Today I give thanks for all the wonderful days of my life, for my children, daughter-in-laws and grandchildren, for my friends, for the sunny day, for not burning the turkey, for love and happiness, for endurance, for courage to endure, for broad shoulders, open ears and mind, for getting the parking space, for the roof over my head even though it leaks, but most of all for giving me my mother for one for celebration.

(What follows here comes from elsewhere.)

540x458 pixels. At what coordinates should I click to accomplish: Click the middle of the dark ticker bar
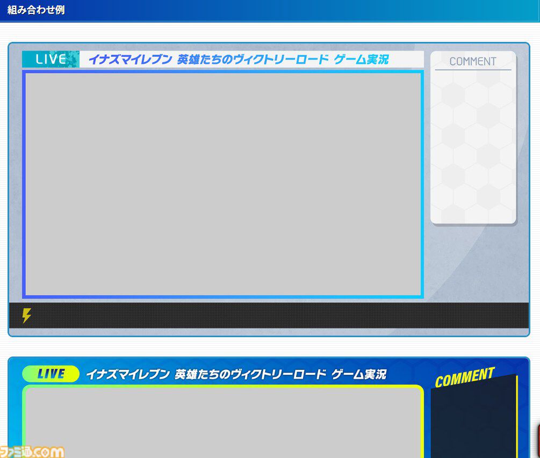(x=269, y=316)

I wish you all a bountiful, happy and loving day.

November 28
Mom had a really good time Wednesday. We celebrated Thanksgiving then because of my boys having to work Thursday. I thought she would be really confused but, I explained it to her and she understood and remembered. The food was really good if I do say so myself. We had a lot of leftovers so we actually had another turkey dinner yesterday. Mom slept in until 5:00pm, the weather was dry although very cold so I spent the day pruning back my roses, racking leaves and putting up some of my outdoor Christmas lights. I'm going to finish them today but it's raining again. Today is my brothers 50th birthday and he is sick. He came down with a clod that he probably got from my grand-daughter Jaide. He went back and forth to bed yesterday. I am baking him a cake later and having the family over for cake an ice cream. Mom is mad because we can't have a big 'wammer' for him but I explained that none of us drink anymore so we don't need all that, it satisfied her. I have been having trouble with my ISP. They have major problems with their system and it won't be fixed until next week, so if you have sent me an e-mail please know that I will answer it as soon as possible. I have nearly 36 letters that I haven't been able to answer because I can't send anything right now. I promise I will though.

November 29
Yesterday was O.K. Danny wasn't feeling very well so we didn't have a big party or nothing. David and his family came up for several hours, did laundry and ate cake and ice cream. Robert and Crystal didn't come down because they had to work and were sleeping. Mom kept forgetting just who's birthday it was, the day/date and wanting to know why she missed Thanksgiving. It wasn't quite the kind of 50th birthday party I would have like to give my brother but he didn't mind. Still... I'll just be glad when the holidays are over. They are so stressful for me that they become a burden rather than a joy, this year especially, money is just to tight to be able to give gifts like I want to and I hate to just 'settle' for what I can afford. I know, quit complaining. I had this vision or what ever you want to call it, come to me last night, I was cursing Alzheimer's because mom was being so confused and repetitive that it was getting on my nerves. I was hating Alzheimer's and what it has done to me and my family, when all of a sudden mom got up to go to the potty, came to me, gave me a big kiss, told me she loved me and wouldn't know what to do without me!! I said to myself, "How dare I curse this disease and hate it so. Look at all it has given me." I know this sounds crazy as most of you know I have never felt this way but I got to thinking and it is true. The one thing I refused to give thanks for is the one thing I should give my heart felt thanks for. Alzheimer's has allowed me to love my mother and receive love back from her, UNCONDITIONAL LOVE. For some it takes years to find that, it did me and here Alzheimer’s has given it to me. How ironic.

November 30
GOSH. I am sick again, I got everyone else's cold. I knew I was getting sick Friday night. I couldn't go to sleep and stayed up until 6:00 Saturday morning, slept off and on all day yesterday and couldn't go to bed until 4:00 am this morning. Mom slept until 9:00 last night, my fault, I just didn't try to wake her because I was feeling terrible. She got up had dinner and watched t.v. with me and Danny all night. I have been sleeping in my room lately but, I am going to start sleeping on the floor again, MOM WAS UP in the living room when I got up and appears to have been up for awhile. It scares me to think I didn't even hear her and wouldn't have heard her if she had of left out the door. She is going on about her mom today, when did she die, why wasn't she told, where is she buried etc. This happens every holiday.